## Exercise description:
Below is a set of records; print all of them exactly as written.

Stored records
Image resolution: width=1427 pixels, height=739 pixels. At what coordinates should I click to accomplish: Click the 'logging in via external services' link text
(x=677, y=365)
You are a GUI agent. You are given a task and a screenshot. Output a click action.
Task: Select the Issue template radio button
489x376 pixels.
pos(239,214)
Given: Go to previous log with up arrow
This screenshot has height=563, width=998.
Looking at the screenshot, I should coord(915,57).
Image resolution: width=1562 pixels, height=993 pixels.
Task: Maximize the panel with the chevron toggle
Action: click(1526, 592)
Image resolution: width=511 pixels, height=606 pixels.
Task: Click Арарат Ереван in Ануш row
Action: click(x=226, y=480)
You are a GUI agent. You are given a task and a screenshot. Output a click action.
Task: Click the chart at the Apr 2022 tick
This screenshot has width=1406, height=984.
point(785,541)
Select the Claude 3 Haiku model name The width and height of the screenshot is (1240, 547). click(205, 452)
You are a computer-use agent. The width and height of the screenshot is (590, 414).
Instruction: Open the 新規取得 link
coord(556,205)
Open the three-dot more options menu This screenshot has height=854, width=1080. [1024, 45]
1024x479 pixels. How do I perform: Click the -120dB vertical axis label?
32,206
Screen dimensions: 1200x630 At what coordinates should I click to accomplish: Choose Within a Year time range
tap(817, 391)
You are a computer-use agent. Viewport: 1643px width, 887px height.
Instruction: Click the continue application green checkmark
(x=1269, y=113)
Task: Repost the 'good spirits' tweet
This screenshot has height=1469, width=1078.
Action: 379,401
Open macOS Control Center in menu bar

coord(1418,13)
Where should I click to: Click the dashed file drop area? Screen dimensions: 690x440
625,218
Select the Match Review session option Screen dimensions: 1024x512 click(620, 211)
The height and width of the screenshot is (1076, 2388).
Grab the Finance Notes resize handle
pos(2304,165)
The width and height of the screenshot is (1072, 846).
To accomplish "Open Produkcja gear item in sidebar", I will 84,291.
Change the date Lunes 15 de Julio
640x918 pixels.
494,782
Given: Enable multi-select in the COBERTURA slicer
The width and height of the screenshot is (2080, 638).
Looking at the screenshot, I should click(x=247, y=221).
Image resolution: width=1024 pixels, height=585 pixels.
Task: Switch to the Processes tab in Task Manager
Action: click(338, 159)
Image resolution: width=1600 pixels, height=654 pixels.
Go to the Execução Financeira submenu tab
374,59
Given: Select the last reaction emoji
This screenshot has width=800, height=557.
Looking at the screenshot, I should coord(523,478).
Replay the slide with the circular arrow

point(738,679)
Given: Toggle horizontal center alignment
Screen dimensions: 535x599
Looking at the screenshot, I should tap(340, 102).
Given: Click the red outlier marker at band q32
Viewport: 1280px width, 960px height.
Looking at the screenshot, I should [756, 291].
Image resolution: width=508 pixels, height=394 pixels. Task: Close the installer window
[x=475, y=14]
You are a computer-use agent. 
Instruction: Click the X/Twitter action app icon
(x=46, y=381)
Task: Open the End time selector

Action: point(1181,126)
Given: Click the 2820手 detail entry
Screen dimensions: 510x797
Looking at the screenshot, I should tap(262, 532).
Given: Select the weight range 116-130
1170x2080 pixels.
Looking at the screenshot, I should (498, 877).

## Your solution:
Image resolution: width=1427 pixels, height=739 pixels. At what coordinates should I click to accomplish: Click the 'logging in via external services' link text
(x=677, y=365)
You are a GUI agent. You are given a task and a screenshot. Output a click action.
Task: Select the Issue template radio button
489x376 pixels.
pos(239,214)
Given: Go to previous log with up arrow
This screenshot has height=563, width=998.
Looking at the screenshot, I should coord(915,57).
Image resolution: width=1562 pixels, height=993 pixels.
Task: Maximize the panel with the chevron toggle
Action: click(1526, 592)
Image resolution: width=511 pixels, height=606 pixels.
Task: Click Арарат Ереван in Ануш row
Action: click(x=226, y=480)
You are a GUI agent. You are given a task and a screenshot. Output a click action.
Task: Click the chart at the Apr 2022 tick
This screenshot has width=1406, height=984.
point(785,541)
Select the Claude 3 Haiku model name The width and height of the screenshot is (1240, 547). click(205, 452)
You are a computer-use agent. The width and height of the screenshot is (590, 414).
Instruction: Open the 新規取得 link
coord(556,205)
Open the three-dot more options menu This screenshot has height=854, width=1080. [1024, 45]
1024x479 pixels. How do I perform: Click the -120dB vertical axis label?
32,206
Screen dimensions: 1200x630 At what coordinates should I click to accomplish: Choose Within a Year time range
tap(817, 391)
You are a computer-use agent. Viewport: 1643px width, 887px height.
Instruction: Click the continue application green checkmark
(x=1269, y=113)
Task: Repost the 'good spirits' tweet
This screenshot has height=1469, width=1078.
Action: 379,401
Open macOS Control Center in menu bar

coord(1418,13)
Where should I click to: Click the dashed file drop area? Screen dimensions: 690x440
625,218
Select the Match Review session option Screen dimensions: 1024x512 click(620, 211)
The height and width of the screenshot is (1076, 2388).
Grab the Finance Notes resize handle
pos(2304,165)
The width and height of the screenshot is (1072, 846).
To accomplish "Open Produkcja gear item in sidebar", I will 84,291.
Change the date Lunes 15 de Julio
640x918 pixels.
494,782
Given: Enable multi-select in the COBERTURA slicer
The width and height of the screenshot is (2080, 638).
Looking at the screenshot, I should click(x=247, y=221).
Image resolution: width=1024 pixels, height=585 pixels.
Task: Switch to the Processes tab in Task Manager
Action: click(338, 159)
Image resolution: width=1600 pixels, height=654 pixels.
Go to the Execução Financeira submenu tab
374,59
Given: Select the last reaction emoji
This screenshot has width=800, height=557.
Looking at the screenshot, I should coord(523,478).
Replay the slide with the circular arrow

point(738,679)
Given: Toggle horizontal center alignment
Screen dimensions: 535x599
Looking at the screenshot, I should tap(340, 102).
Given: Click the red outlier marker at band q32
Viewport: 1280px width, 960px height.
Looking at the screenshot, I should [756, 291].
Image resolution: width=508 pixels, height=394 pixels. Task: Close the installer window
[x=475, y=14]
You are a computer-use agent. 
Instruction: Click the X/Twitter action app icon
(x=46, y=381)
Task: Open the End time selector

Action: point(1181,126)
Given: Click the 2820手 detail entry
Screen dimensions: 510x797
Looking at the screenshot, I should tap(262, 532).
Given: Select the weight range 116-130
1170x2080 pixels.
Looking at the screenshot, I should (498, 877).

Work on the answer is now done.